From IBS to DTS: The FODMAP Friendly Food Journey

Posted on December 20, 2016

DTS is the Link Between Eating with Confidence and Reducing Symptoms of IBS


“What can I eat so that I won’t get symptoms?”

This is the most common question IBS patients ask their dietitian, GP, or gastroenterologist. IBS gets in the way of life’s simple and most enjoyable activities. Often you are scared to go too far from a toilet, feel uncomfortable wearing tight jeans, and are very wary of food. Knowing what to eat and what to avoid puts the power back in your hands. It makes symptoms predictable and avoidable. However, to regain this power you need to follow two steps:

  1. Work with a dietitian to identify your specific and individual triggers.
  2. Know what foods contain these triggers, because “we eat food, not triggers”.

Today we discuss the second part – How to identify the foods that will be safe to eat and those that will potentially cause less ‘friendly’ abdominal symptoms.

How to identify foods that contain FODMAPs?

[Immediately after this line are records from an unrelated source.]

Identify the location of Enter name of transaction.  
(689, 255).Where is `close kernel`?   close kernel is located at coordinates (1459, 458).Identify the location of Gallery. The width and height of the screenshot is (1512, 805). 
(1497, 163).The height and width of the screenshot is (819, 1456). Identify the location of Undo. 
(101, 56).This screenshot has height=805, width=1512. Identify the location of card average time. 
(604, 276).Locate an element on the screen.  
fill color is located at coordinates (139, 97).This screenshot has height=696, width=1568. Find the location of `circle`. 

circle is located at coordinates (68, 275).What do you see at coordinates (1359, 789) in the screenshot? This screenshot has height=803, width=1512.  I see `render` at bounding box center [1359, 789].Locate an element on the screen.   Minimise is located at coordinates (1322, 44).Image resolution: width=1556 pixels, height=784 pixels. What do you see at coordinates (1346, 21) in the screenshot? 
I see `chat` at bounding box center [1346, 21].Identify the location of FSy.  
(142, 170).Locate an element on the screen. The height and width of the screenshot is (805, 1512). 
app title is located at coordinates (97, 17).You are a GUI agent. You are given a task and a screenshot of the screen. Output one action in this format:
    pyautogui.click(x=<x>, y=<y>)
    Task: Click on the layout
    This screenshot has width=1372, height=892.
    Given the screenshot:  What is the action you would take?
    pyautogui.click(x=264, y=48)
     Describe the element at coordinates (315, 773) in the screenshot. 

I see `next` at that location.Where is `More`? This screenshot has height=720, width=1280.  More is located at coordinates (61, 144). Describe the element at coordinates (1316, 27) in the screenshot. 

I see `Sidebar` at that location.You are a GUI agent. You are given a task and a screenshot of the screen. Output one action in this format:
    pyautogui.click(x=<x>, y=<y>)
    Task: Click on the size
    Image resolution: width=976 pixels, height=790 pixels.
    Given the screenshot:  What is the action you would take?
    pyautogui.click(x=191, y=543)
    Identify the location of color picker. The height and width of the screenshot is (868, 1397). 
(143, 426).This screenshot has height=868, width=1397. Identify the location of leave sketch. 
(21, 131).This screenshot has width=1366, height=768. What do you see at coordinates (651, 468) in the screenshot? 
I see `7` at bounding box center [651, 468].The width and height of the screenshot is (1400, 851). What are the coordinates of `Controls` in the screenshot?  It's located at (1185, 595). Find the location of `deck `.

At FODMAP Friendly, we test foods and food products for their FODMAP content. You can find our FODMAP Friendly information in two places:

  1. Via our FODMAP Friendly smart phone app:
  2. Through our FODMAP Friendly Certification Program, which incorporates the FODMAP Friendly logo onto low FODMAP products we test. Find out more about our certified logo here:

Who do we use to test our foods?

At FODMAP Friendly we entrust Dairy Technical Services (DTS) to test our foods and food products. DTS has been a market leader for food and beverage testing, with the largest food microbiology and chemistry laboratories here in Australia for over 60 years. They are passionate about health, food and nutrition and ensure quality and safe products are available on our supermarket shelves. They provide analytical and testing services to some of Australia’s largest food and beverage companies. DTS provide chemistry and microbiological testing of foods for allergens, nutritional content (energy, fats, proteins & fibre), pathogens, mould, GMOs and, of course, FODMAP content.


Why we use DTS

DTS only use state of the art equipment and have stringent controls and checking systems in place to ensure the highest quality results. They are also NATA-ISO 17025 accredited, this means they must meet high standards and provide evidence of this annually to maintain their accreditation. Food Standards Australia and New Zealand (FSANZ) also specify that foods should be analysed in a NATA accredited lab. NATA accreditation also extends to the import and export market. This means DTS is an approved laboratory for assessing the requirement that imported foods meet Australian standards and that food exports are of the highest quality.

How do DTS test for FODMAPs?

Testing for FODMAPs involves a detailed analysis which needs multiple controls and steps to yield accurate results.

Step 1:

Samples are collected of either the whole food or the food product depending on which is going to be tested. The number of examples provided varies based on the type of food being tested, but is always done in accordance with rules as approved by the the Australian Competition and Consumer Commission (ACCC) for the Certification Trademark.

Step 2:

When samples arrive at DTS they are recorded and labelled. This allows them to be tracked at all times; ensuring foods requiring refrigeration are stored correctly, and that foods are tested in a timely matter without being left to perish. Samples are logged, processed, and then leave each department of the testing process.

Step 3:

Samples are then prepped for testing. This involves grinding, blending and sieving each of the foods provided to ensure the sample taken is representative of the food and will therefore give an accurate result. Over time it is becoming more and more evident that FODMAP content of foods is affected by processing, cooking or canning. Often a product will be tested in more that one form to account for these variations.


Step 4:

The next part of the process involves extracting and measuring the short chain carbohydrates, or FODMAP molecules. This testing is conducted in line with ACCC specifications of either High Pressure Liquid Chromatography (HPLC) or Enzyme test kits or a combination of both. Before each batch of food samples is tested for FODMAPs, the equipment to be used is calibrated to ensure accuracy. Once foods are tested, the scientist is able to report back to FODMAP Friendly on the type and amount of FODMAPs found in a specified sample size.


Step 5:

This is a quality control step, if a product is highlighted as having elevated amounts of a particular FODMAP or FODMAPs, the sample is then checked for other compounds that may artificially raise the FODMAP content. Working with a specialist laboratory with significant experience in testing FODMAPs and other food elements, such as DTS, has identified a number of critical steps to ensuring accurate and reliable results.


Step 6:

The data is then provided in a report to our team at FODMAP Friendly, who will compare the data to the threshold levels relevant to a low FODMAP diet to identify if a food can be considered low FODMAP or at which serving size it is likely to cause symptoms for most people with IBS.

Step 7:

The final step in the process is where we advise the product manufacturer that their product has been tested and approved as being low FODMAP, they are formally licensed and an update is made to the FODMAP Friendly smart phone app and our website.


Final Thoughts

Here at FODMAP Friendly we take pride in using stringent methods and controls to bring you accurate and reliable information. Our goal is to support you in your FODMAP journey to enjoy food again and Eat with Confidence!